#### 本文 ####

オピニオン・記事
時代を読み、世界を俯瞰して、フロンティアを拓く場へ
シナリオはない。人と場が相互に働きかけ、共に進化する。
ー平河町ライブラリー 開館記念座談会よりー
更新日 : 2011年01月19日
(水)
第10章 思いがけない顔ぶれ、思いがけない使われ方

袖川芳之: 六本木と平河町ライブラリーでは立地も規模も違いますが、その点はどうですか。
高橋潤二郎: 平河町という日本の中枢というロケーションと質の高い空間、リアルな交流機会があれば、面白い人が集まりそうです。4年ごとに政権交代したら、そのたびに顔ぶれが変わるかもしれない(笑)。
米倉誠一郎: それは面白い、政治を真剣に考える人たちの梁山泊。我々の想像を超えて、「えっ、こんな人間が来ているんだ」という場になるといいですね。
袖川芳之: 1階にはアディダスのランベースもありますから、ジョギングして勉強して帰るという使い方もあるかもしれません。健康というイメージは重要です。
ところで、平河町に集まる人をつなぐ仕組みや仕掛けはどんな形があるでしょうか。
高橋潤二郎: 私は、社交が人間のメインのアクティビティになっていくだろうと思いますが、この場でどう展開できるのかは決めつけずに可能性だけ提供して、中身はメンバーが決めるのがいいのかなと思っています。
メンバーが場に働きかけ、場がメンバーに働きかける。そうした仕掛けを潜めておくと、予想もつかない可能性があるような感じがしています。
竹中平蔵: 六本木ライブラリーでは、会員同士の交流の仕掛けとしてライブラリートークなどをしましたが、平河町はまたちょっと違った展開もありそうです。六本木のライブラリーは3,000人、こちらは最大500~600人。平均年齢も六本木よりやや高くなるでしょう。そうした違いもある。
高橋潤二郎: ええ、3,000人は「マス」だけど、こちらは顔が見える規模。本質的に違う。ここではフェース・ツー・フェースの交流がメインとなる。

####

▶ _課題_:
上の座談会記事について、次の1.〜3.が記事の内容と合っているかを判断し、それぞれ「はい」か「いいえ」で答えたうえで、決め手となる記事中の語句をそのまま引用してください。
1. 六本木のライブラリーの規模は3,000人である。
2. 平河町ライブラリーの平均年齢は六本木より低くなるだろうと述べられている。
3. 1階にはアディダスのランベースがある。

#### 出典抜粋 ####

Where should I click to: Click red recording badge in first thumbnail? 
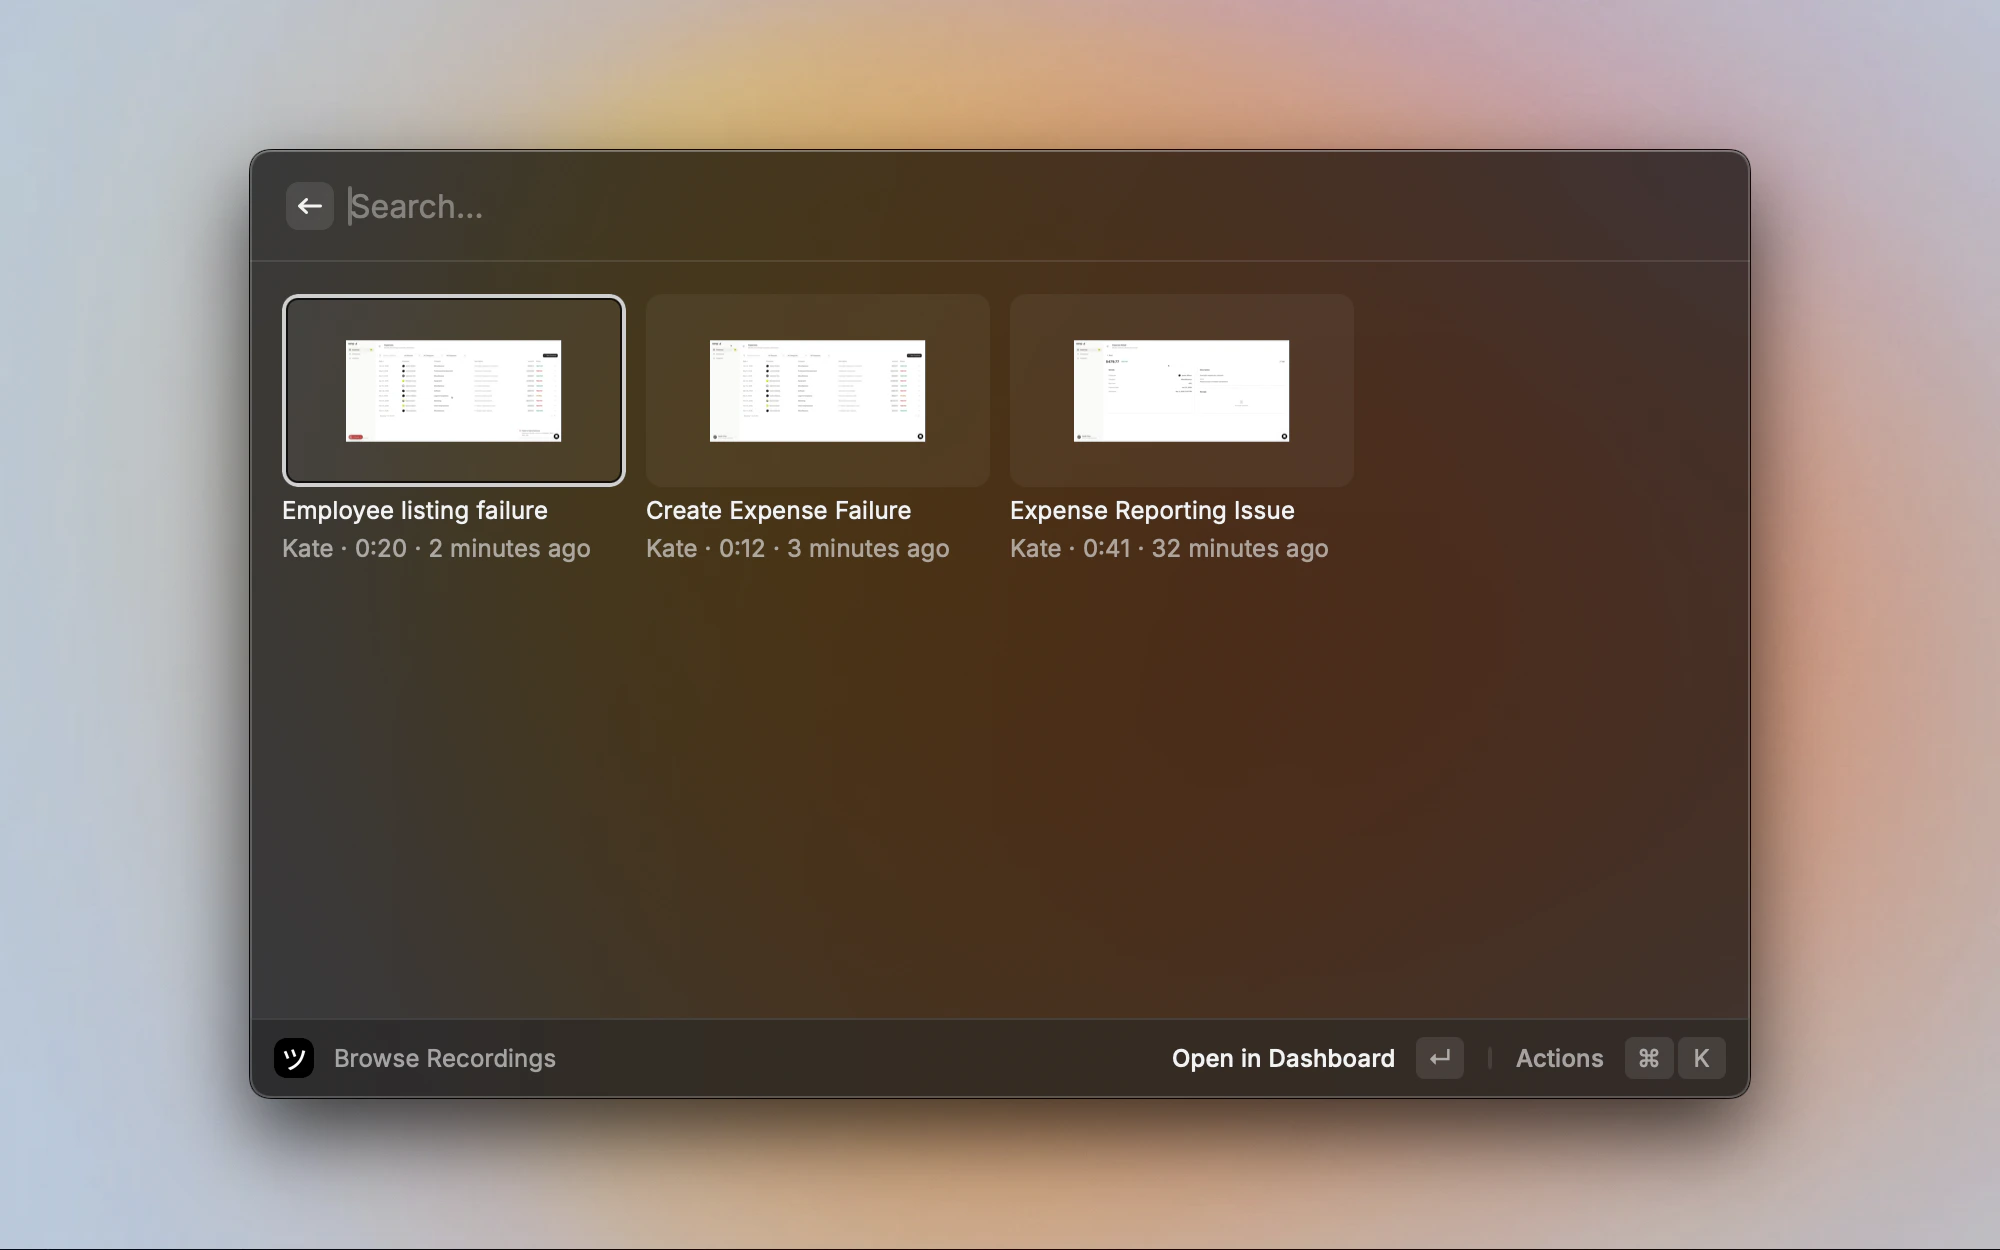coord(356,436)

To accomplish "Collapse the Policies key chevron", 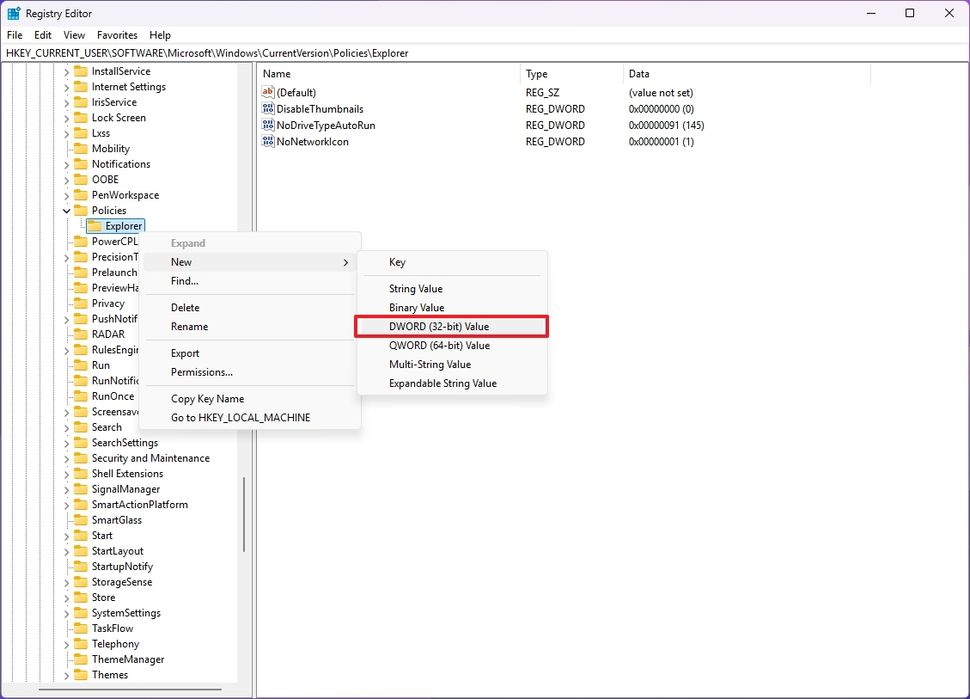I will pyautogui.click(x=66, y=210).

####

▶ _解答_:
1. はい。「六本木のライブラリーは3,000人」
2. いいえ。「平均年齢も六本木よりやや高くなるでしょう。」
3. はい。「1階にはアディダスのランベースもありますから」